Second, the fact that the owner, if he had obtained possession, would have let the premises at a concessionary rent, or even would not have let them at all is irrelevant to the calculation of the benefit for the purposes of a restitutionary claim. What matters is the benefit which the defendant has received.
Third, a benefit may be worth less to an involuntary recipient than to one who has a free choice as to whether to remain in occupation or to move elsewhere.
Fourth, the value of the right of occupation to a former licensee who has occupied at a concessionary rent and who has remained in possession only because she could not be rehoused by the local authority until a possession order has been made would ordinarily be the higher of the former concessionary rent and what she would have paid for local authority housing suitable for her needs, if she had been rehoused at the time when the notice expired.”
 To the third principle may be added the corollary that the benefit may be worth more to a particular trespasser depending on the trespasser’s particular circumstances.
 Given these principles, it seems to me that the appropriate measure for the assessment of mesne profits is the fair market rent assuming the parties were free to negotiate a commercially appropriate term, for example 5 years with a 5 year option, and that is so whether the focus is on what the first defendant has lost, or on the value of the occupation to the plaintiff.
 The first defendant has lost the opportunity to enter into such a commercial leasing arrangement with a third party. It is not necessary to determine as a question of fact whether the first defendant would have entered into a lease for 5 years and, if so, from what date. “[I]f a property right has been invaded by wrongful user, the law should and does provide a remedy for the wrong, compensatory in character in the broad sense, focusing on the interference with the right in question.”

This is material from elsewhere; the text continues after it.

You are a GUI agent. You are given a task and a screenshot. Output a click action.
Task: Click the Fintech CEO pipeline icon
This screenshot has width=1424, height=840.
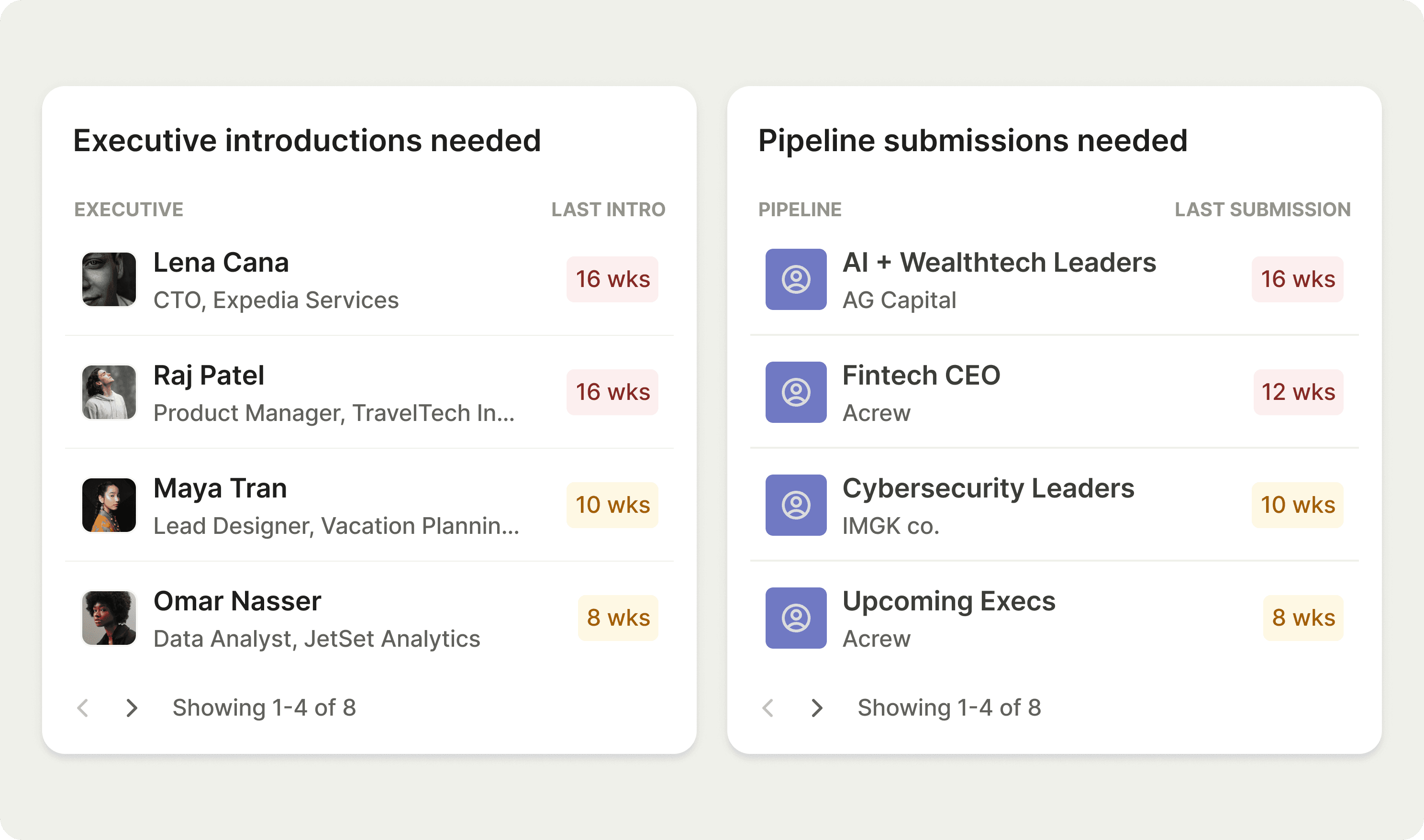796,392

 Prima facie the value of the occupation to the plaintiff is also a commercial rental – ie $100,000 per annum. The reduction to $50,000 per annum in the valuation is based on the supposition that a discount of around 50% may have been required to attract a grazier to rent for just one year. The stated reason for that was as follows:
“[A] very short term lease of just one year would be likely to attract a discount under the balanced market conditions prevailing at the date of valuation. We consider that it would be very difficult to find a tenant for a term of just one year given the large initial cost of trucking the herd to the land, a cost that would not be able to be amortized over a term of several years in such a scenario. Given the subject lands relatively isolated location where there are few potential lessees close by for whom trucking costs would not be such a burden, a potential lessee is likely to need to truck their stock a significant distance to the subject land. Therefore, the depth of the market for potential lessees in this location is limited. In any case, our market investigations have failed to yield any evidence of rental periods much less than 3 years which tends to support the apparent lack of demand for such a short term.”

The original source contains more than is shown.